"""

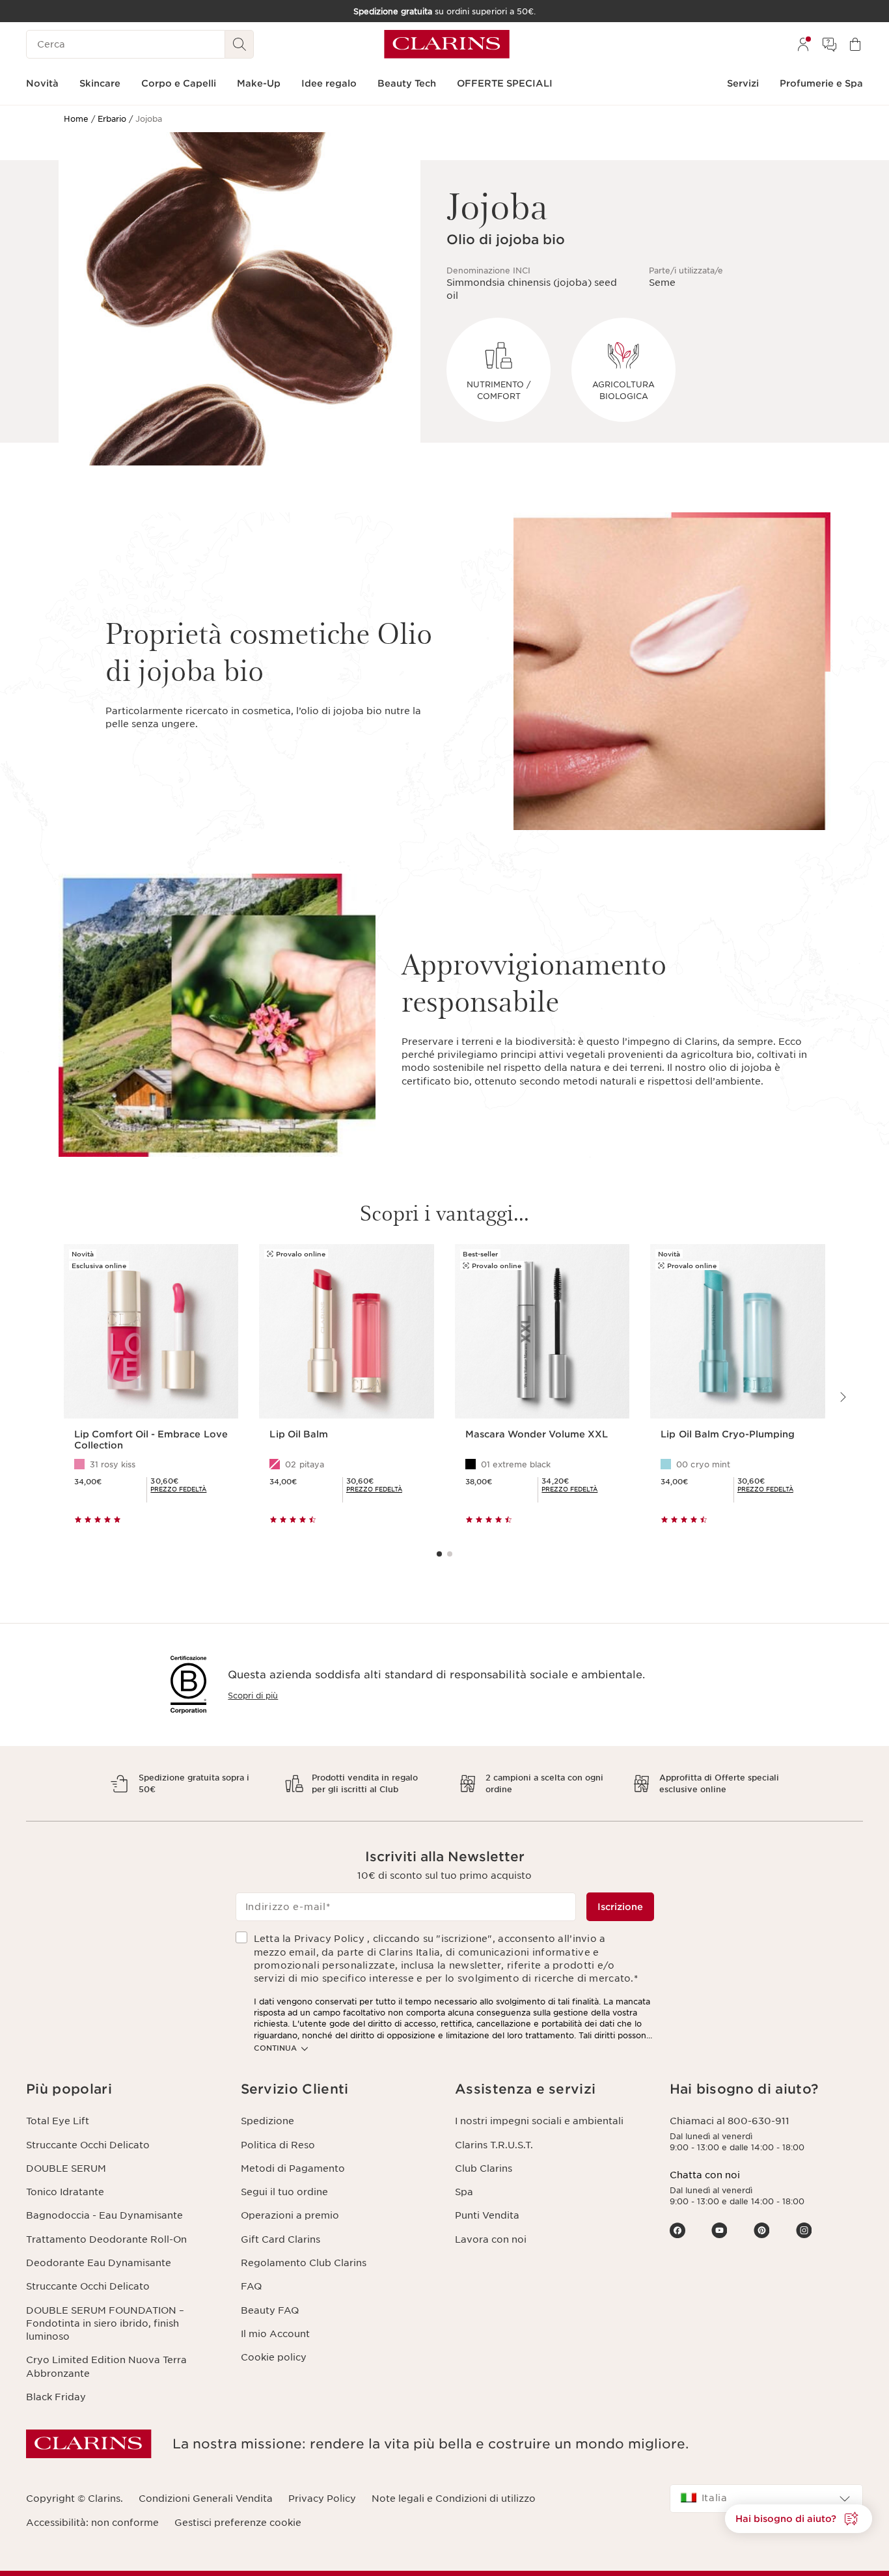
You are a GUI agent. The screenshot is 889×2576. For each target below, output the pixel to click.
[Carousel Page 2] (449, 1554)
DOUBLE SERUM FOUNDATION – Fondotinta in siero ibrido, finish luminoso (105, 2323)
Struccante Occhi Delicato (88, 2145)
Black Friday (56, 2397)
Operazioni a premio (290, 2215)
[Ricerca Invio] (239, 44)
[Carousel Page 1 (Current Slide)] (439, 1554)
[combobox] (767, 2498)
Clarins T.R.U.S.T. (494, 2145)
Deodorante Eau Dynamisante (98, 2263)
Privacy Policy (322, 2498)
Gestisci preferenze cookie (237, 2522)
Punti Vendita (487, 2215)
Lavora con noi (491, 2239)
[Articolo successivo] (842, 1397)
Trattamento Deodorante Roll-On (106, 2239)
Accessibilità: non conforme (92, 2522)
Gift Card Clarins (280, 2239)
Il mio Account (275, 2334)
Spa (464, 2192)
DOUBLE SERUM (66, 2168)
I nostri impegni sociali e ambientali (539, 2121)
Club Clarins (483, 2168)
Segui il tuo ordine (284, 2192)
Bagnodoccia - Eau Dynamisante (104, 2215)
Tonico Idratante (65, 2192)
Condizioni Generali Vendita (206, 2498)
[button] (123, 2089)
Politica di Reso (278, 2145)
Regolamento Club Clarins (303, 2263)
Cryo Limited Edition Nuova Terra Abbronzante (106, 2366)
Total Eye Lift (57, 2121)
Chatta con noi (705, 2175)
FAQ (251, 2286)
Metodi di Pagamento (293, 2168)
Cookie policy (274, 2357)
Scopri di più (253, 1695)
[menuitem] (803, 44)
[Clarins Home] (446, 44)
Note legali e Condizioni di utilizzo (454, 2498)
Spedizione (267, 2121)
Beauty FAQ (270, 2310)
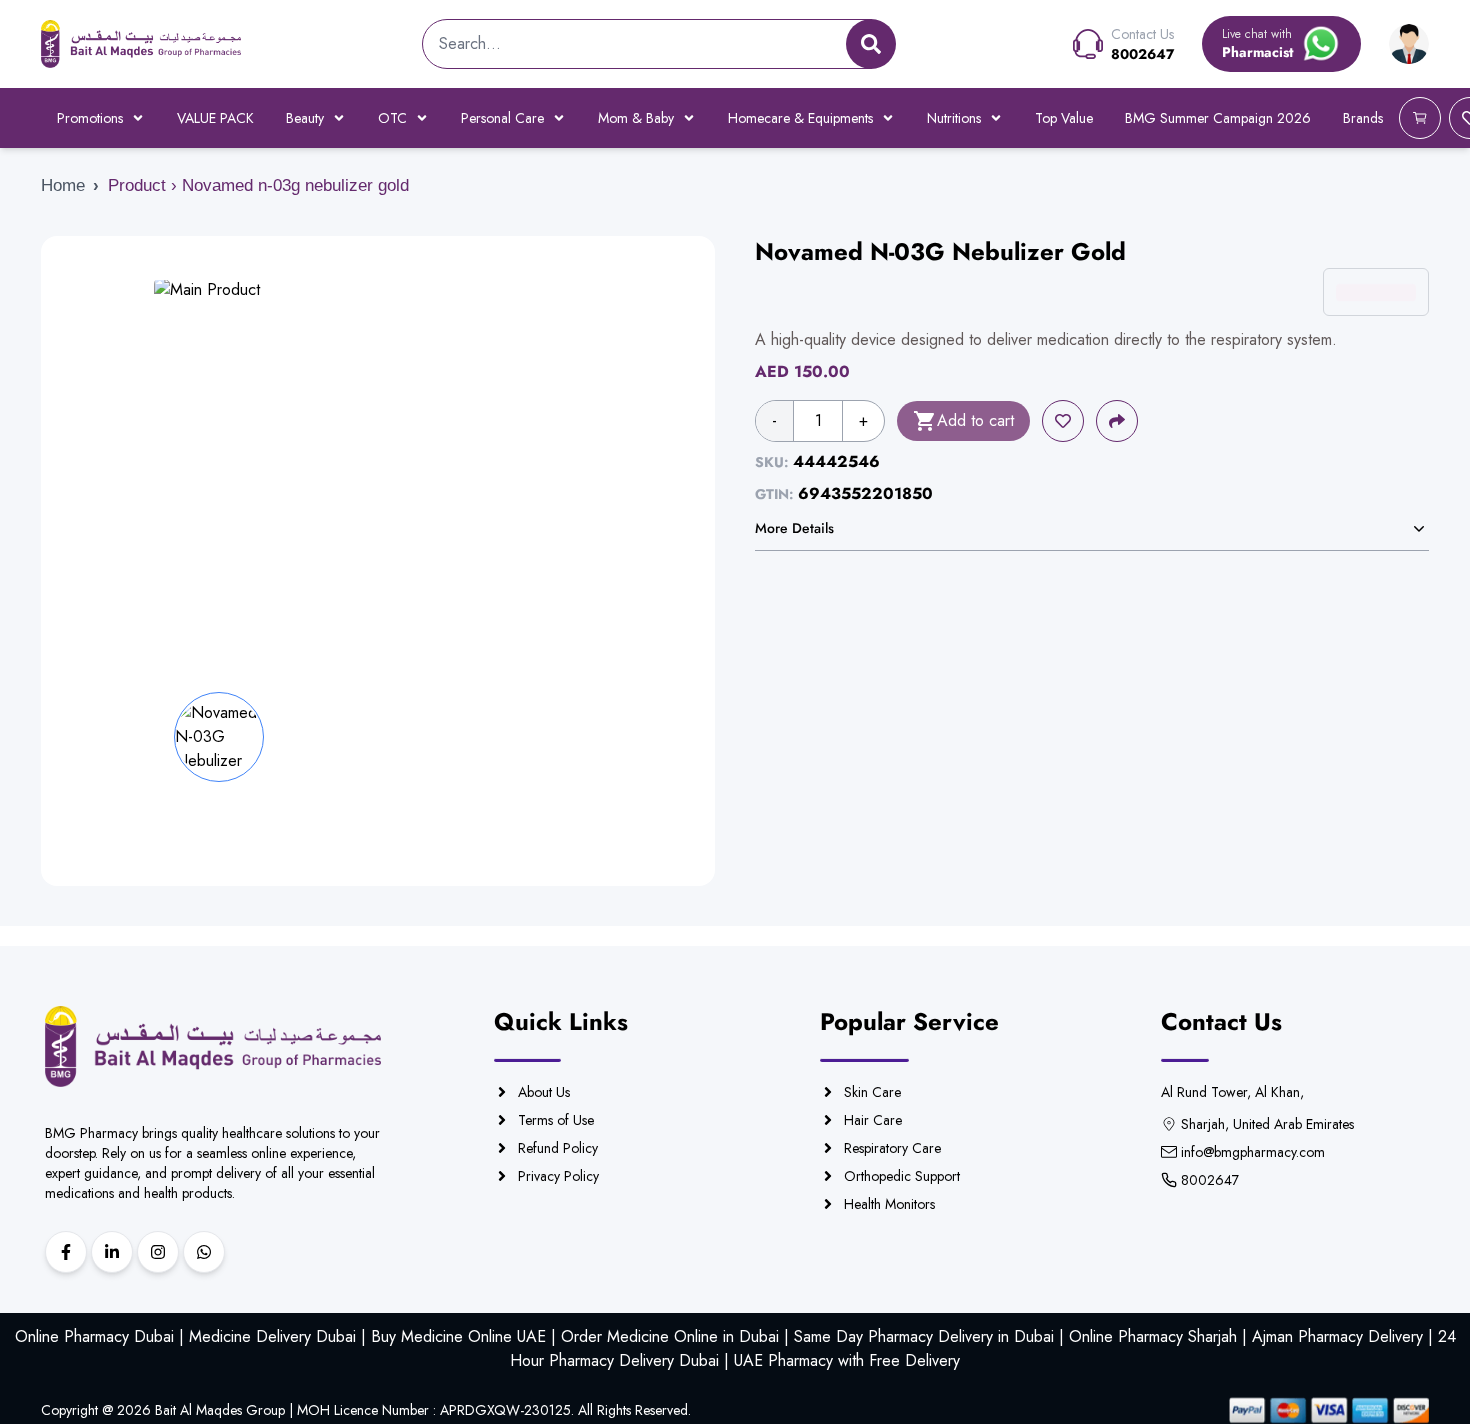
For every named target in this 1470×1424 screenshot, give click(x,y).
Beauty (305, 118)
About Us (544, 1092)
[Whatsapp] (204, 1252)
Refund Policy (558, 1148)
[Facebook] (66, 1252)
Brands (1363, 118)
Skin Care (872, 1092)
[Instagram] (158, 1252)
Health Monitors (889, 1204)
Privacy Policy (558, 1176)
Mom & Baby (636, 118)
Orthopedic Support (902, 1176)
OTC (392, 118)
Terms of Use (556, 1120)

"""

* PROBLEM TO SOLVE
Copy here each line of the preceding records with "Condizioni" in it.

* ANSWER TO THIS TASK
Condizioni Generali Vendita (206, 2498)
Note legali e Condizioni di utilizzo (454, 2498)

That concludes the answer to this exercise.